Our annual budget planning cycle and October board meeting has kept me from my regular schedule of blogging this week. In the midst of planning for Belay’s future in a rather unprecedented economic situation, I have a couple of observations:

  • In Denver, we are experiencing a business anxiety recession in the midst of a relatively strong economy. Everyone seems panicked about the future. All day long I am dealing with individuals and business people fearful about the future. A friend of mine made an observation that we are scaring ourselves into a recession. We’re in danger of becoming like deer frozen in the headlights of an oncoming car. Collectively as a culture, we need to rediscover our inner drive to overcome problems and tough times. These were strengths of Americans in bygone eras. I sensed we were in trouble a few years ago when pundits were declaring the end of the business cycle. The reality is that economies have built into them the seeds of their own creative destruction. Economies go up and they go down. And there are opportunities to be found in both directions. I’ve chosen to turn off the news and focus on the fundamentals: God, family, serving our customers and clients to the best of our abilities. If it falls apart at some point in the future, we will pick ourselves up and try again, firm in the knowledge that God will provide a way.

  • The future is uncertain…but then isn’t it always? As an entrepreneur, the question comes down to whether you have confidence in yourself to overcome future challenges. Every business plan will face challenges. The key to success, in Army parlance, is adapting and overcoming.

  • Non-profits need self-sustaining models. Last week, I participated in a meeting of Christian ministry professionals. I had an opportunity to share about how Belay’s non-profit model is built upon self-sustaining businesses that do ministry.
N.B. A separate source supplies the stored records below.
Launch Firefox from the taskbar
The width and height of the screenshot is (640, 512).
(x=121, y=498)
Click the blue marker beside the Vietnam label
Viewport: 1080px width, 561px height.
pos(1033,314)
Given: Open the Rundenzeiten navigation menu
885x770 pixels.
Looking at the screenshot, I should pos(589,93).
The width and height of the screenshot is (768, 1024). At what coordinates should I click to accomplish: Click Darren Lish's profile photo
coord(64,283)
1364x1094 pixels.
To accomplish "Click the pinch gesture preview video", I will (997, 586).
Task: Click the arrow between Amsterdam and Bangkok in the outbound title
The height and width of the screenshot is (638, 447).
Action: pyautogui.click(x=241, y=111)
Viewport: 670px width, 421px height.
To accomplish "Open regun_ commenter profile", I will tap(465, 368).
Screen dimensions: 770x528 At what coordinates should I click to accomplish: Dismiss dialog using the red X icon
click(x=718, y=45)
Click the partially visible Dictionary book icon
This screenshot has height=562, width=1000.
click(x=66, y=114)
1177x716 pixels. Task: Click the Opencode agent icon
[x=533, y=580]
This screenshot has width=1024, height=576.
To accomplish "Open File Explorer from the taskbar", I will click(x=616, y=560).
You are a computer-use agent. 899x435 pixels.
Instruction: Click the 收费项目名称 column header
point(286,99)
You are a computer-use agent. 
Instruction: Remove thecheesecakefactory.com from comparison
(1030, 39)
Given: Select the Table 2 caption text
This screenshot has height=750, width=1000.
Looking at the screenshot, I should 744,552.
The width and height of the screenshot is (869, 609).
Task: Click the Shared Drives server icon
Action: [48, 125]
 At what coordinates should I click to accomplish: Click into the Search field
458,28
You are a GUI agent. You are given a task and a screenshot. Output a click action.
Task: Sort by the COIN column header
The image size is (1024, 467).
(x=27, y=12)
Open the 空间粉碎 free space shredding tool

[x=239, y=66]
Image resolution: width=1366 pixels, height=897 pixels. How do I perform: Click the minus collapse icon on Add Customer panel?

I forget how very unique it is to have a nonprofit organization that obtains most of its resources without having to rely on financial donations. I walked away from the meeting firm in my conviction that operating businesses isn’t the answer to most non-profits, but that non-profits need to think differently about raising money. Most non-profits act as intermediaries allowing individual donors to buy services for in-need communities or causes. Non-profits need to focus on finding investors that can build product delivery of non-profit services in a way that continually improves quality thereby building increased resources through efficiency and passionate donors. That is a non-profit equivalent to a self-sustaining business. I will explore this more in the future.